While spot and futures oil markets are large and deep, options this big are not that liquid. This is why most of the times these options are written over-the-counter with an investment bank counterparytuy.

This is an interesting example of the transparency vs market impact debate but incomplete. Maybe I'm missing something but I think they are making too much about it. The data is released with an obvious delay and the options are traded over-the-counter, so no big market impact. Maybe if the investment banks hedge their exposure by buying call options they could move markets, but they could also enter into OTC contracts themselves with other banks or use futures to pass the risk along.

Anyway, this would make a nice case study for a derivatives course.

Friday, September 5, 2014

Academic-kids problems

Should I feel bad for preferring to attend a Marketing seminar rather than a Corporate Finance happening at the same time?

WHAT IS EXPECTED: Resume the blog excerpt on oil options and seminar choices, picking up after its last sentence.

SUPPLIED DATA:
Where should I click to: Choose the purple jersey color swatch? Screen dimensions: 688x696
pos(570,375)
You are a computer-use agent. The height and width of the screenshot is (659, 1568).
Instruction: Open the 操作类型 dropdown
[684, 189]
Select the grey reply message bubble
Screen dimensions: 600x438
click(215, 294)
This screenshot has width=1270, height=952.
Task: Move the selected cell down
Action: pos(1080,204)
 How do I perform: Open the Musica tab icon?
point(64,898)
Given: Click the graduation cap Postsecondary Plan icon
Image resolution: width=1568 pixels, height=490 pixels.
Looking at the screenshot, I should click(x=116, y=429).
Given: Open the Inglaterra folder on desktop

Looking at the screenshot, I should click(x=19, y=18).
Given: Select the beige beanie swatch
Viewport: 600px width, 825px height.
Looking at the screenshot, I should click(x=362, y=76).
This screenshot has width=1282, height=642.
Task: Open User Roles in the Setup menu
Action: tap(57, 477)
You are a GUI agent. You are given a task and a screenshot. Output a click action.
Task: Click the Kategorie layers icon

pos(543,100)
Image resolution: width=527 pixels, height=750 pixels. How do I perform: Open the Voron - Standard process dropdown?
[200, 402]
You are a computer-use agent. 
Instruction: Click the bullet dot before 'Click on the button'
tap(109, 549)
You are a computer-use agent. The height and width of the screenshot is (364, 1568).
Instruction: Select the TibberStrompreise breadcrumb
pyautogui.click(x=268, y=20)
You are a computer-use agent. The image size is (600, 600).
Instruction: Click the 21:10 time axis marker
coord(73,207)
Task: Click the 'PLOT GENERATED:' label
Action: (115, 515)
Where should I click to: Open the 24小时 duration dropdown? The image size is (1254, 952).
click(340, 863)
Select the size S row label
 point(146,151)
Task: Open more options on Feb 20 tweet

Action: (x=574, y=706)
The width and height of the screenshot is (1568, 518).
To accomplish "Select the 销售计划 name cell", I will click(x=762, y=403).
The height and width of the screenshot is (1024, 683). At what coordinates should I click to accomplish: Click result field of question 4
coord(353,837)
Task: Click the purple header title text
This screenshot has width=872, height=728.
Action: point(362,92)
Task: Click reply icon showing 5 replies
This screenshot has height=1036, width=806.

ANSWER FOR THE TASK:
Seems to be an interesting seminar to attend:

THE SMALL BIG, how small changes can make a big difference to your influence

Robert Cialdini, Arizona State University

2.30pm, Friday 19th September, Castle Teaching Room

Whatever your role in life much of your success is dependent on your ability to effectively influence and persuade others. But how? In his first ever visit to the University of Cambridge world renowned and eminently respected persuasion researcher Dr. Robert Cialdini will explore some of the fundamental principles of the influence process, including insights from his latest book THE SMALL BIG, co-authored with long time collaborators Steve Martin and Noah Goldstein.

Sunday, July 27, 2014

Brazil, Education and Inequality

This Sunday I gave a small interview to Rio's largest newspaper about Brazil and the crucial role that proper investment on education will play in reducing inequality and long-term grown prospects.

It is in Portuguese though. Sorry to my 6 English-only readers!

Sunday, June 15, 2014

Academia vs Practice

I am at a practititioner oriented conference and a couple things spring to mind.

I) Practitioners oftn have no idea what academic life in a Finance B-school looks like. They have no idea about the tenure system and that research is key to sucess.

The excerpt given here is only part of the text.